What do you would you allow in this situation? Is it different if the single dad was raising a son, would your son be allowed to sleepover with his friend if a dad was the only parent in the house? I have no frame of reference since I am twisted around the finger of a girl and gave up my man card years ago when I sat through a Miley Cirus 3D movie!
I hope that when DD is of "sleep over age" I can kind of get over things like this...but if I'm going to be honest...right now...the answer would be no.
This is something that I and other single fathers plus stay at home dads struggle with daily. My daughter has a group of friends she regularly plays with when I am not over-scheduling her. Most of her friend's parents have no issue with them coming over to play at my house, but there are only a few that have said yes when my daughter has asked them for a sleep over.
Most of the time some will ask if my daughter can sleep over there but it is not something you can ask. Nothing is ever said but it is implied they are not comfortable as I am a single father. I get it, I understand the statistics, and I don't bother to point out that women statistically are more likely to physically abuse their kids.
I know there are some who just "will not take that chance", but I am fortunate having gotten to know many of the parents that my daughter gets to have friends over on her "turf" if that makes sense.
What do you would you allow in this situation? Is it different if the single dad was raising a son, would your son be allowed to sleepover with his friend if a dad was the only parent in the house? I have no frame of reference since I am twisted around the finger of a girl and gave up my man card years ago when I sat through a Miley Cirus 3D movie!
If you're going to worry about your daughter, why not about your son?
I'm not sure that abuse like that stays inside the lines of what parts the child has.
I worry about him just as much...but the question said daughter.

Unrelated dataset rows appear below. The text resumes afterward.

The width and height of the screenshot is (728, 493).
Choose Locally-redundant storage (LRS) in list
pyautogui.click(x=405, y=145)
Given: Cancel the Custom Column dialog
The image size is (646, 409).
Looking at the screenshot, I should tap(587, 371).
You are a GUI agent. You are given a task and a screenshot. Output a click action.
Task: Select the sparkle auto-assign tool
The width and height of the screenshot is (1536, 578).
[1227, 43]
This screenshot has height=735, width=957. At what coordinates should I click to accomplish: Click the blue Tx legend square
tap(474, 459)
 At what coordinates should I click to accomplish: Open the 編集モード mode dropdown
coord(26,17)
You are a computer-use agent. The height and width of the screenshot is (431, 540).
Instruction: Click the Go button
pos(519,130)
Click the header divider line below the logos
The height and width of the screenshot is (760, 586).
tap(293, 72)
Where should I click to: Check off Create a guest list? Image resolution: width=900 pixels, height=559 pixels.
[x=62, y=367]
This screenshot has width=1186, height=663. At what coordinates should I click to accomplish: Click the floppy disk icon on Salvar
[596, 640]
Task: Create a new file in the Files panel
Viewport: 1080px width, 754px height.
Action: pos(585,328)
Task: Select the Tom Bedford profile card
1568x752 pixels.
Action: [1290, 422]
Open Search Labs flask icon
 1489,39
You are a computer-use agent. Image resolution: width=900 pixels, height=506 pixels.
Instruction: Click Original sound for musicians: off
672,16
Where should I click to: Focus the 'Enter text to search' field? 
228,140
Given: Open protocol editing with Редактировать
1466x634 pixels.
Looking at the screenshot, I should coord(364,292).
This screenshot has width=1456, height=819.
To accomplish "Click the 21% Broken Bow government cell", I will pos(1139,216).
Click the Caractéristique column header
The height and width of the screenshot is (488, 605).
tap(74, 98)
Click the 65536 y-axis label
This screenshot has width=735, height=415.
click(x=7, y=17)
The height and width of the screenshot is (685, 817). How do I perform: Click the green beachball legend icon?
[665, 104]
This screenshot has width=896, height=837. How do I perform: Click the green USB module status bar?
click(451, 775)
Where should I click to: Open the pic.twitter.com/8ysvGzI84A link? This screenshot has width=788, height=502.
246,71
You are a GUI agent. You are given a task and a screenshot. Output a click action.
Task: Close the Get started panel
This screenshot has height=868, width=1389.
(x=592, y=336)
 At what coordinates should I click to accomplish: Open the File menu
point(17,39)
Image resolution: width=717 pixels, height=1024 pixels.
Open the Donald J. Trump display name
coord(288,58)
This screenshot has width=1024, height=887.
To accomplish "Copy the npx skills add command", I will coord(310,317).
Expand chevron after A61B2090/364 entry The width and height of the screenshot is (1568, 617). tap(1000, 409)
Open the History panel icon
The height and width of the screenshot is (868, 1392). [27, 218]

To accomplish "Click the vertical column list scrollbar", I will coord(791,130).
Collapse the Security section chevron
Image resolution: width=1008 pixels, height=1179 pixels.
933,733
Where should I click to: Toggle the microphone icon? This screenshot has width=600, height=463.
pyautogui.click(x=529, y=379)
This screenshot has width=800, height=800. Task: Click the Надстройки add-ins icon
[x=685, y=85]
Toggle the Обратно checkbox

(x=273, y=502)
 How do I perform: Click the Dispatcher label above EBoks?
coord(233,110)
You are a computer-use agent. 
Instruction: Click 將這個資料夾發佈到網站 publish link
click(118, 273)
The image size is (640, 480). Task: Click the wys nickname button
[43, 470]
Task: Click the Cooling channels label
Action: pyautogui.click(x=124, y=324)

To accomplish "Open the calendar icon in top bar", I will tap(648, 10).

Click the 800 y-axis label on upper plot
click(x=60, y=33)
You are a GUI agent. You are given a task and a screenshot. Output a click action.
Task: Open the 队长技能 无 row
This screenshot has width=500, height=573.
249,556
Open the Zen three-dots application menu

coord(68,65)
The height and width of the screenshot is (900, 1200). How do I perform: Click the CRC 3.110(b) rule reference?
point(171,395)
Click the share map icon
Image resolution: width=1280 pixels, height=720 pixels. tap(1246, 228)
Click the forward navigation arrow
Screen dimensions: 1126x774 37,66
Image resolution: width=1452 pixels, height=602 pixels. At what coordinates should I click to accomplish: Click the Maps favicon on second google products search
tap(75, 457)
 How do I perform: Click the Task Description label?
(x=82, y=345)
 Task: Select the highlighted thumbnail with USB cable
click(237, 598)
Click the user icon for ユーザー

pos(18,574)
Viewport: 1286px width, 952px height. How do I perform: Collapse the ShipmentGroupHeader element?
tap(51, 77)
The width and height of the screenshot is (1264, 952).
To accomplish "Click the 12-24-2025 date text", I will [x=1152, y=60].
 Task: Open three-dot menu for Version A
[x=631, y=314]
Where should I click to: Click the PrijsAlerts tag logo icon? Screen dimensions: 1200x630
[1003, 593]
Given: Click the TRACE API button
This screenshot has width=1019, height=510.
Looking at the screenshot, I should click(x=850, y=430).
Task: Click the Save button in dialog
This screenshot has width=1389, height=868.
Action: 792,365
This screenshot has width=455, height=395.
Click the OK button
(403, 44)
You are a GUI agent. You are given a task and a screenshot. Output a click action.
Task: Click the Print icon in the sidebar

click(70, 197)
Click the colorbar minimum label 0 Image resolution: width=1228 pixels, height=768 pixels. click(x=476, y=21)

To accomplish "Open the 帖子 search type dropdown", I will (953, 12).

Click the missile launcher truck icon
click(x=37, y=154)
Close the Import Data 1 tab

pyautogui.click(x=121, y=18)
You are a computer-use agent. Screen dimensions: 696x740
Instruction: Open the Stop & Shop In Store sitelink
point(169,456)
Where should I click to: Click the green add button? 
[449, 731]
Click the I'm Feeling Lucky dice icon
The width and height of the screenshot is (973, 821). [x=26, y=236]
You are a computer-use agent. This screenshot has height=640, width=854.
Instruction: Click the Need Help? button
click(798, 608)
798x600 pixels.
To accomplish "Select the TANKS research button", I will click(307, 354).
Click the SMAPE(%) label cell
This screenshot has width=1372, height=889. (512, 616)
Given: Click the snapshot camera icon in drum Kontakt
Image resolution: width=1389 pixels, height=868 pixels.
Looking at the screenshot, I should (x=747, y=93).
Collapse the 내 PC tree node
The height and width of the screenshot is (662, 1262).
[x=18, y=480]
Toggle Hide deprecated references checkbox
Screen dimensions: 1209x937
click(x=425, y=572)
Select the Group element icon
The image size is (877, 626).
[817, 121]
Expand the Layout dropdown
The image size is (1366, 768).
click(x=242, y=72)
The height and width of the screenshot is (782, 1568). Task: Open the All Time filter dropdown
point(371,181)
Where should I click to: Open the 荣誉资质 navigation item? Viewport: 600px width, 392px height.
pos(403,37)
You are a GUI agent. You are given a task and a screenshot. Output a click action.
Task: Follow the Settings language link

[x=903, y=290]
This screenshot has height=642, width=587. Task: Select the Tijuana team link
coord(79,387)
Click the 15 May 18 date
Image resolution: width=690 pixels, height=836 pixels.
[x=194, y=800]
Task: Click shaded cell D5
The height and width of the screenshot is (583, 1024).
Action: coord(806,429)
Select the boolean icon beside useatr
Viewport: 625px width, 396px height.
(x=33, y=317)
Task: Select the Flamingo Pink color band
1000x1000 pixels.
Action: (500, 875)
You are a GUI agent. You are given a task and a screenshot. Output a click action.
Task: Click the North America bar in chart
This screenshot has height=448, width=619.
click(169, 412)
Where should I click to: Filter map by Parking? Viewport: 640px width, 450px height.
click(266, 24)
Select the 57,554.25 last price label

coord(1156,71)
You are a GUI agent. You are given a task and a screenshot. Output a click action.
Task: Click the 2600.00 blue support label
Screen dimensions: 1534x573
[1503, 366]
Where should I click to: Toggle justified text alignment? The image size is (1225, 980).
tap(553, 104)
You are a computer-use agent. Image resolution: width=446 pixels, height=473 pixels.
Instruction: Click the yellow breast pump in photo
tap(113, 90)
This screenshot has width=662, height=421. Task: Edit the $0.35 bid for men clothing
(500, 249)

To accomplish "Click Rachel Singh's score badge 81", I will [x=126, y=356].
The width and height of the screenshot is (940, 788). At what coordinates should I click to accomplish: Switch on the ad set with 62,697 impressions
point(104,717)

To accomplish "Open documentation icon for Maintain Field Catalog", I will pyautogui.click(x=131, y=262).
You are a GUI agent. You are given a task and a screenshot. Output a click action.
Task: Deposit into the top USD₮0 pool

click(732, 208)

I understand where you are coming from, its difficult to know for sure, 100% nothing will happen to our children when they are not right there in our presence with us to protect them. I think it is a natural response to feel that way. It doesn't make you a bad person! The only thing I would add, is sometimes it is hard to let go and not restrict our children from experiences because we are overprotective. While an apples to oranges analogy, I have a fear of water. Intense fear. I don't like even to take showers because of the water in my face. I had a near drowning incident when I was about 9. I could swim like a fish before that time. Now, I can't get over the fear to even get in the water above my ankles. I never let my children go in the ocean past their ankles because of this. Weird I know. However, my now dh, when he realized my issue, signed up all my children for swimming lessons and took them personally. I didn't have to go and watch them. My one ds was a severe asthmatic and his ped had for several years said swimming was an excellent way for him to build his lung capacity, after the first year did not have an attack for 2 years. Anyway, today my children are excellent swimmers. I still can barely stand to see them go into the ocean but I am better at the pool. Honestly, it boiled down to my fear and not being able to protect them should there be an incident.Had he not done that, I would have restricted them from something that they all enjoy quite a bit. So, I am better about not resorting to my fears as being the reason they can't do something.
I get what you are saying in the end!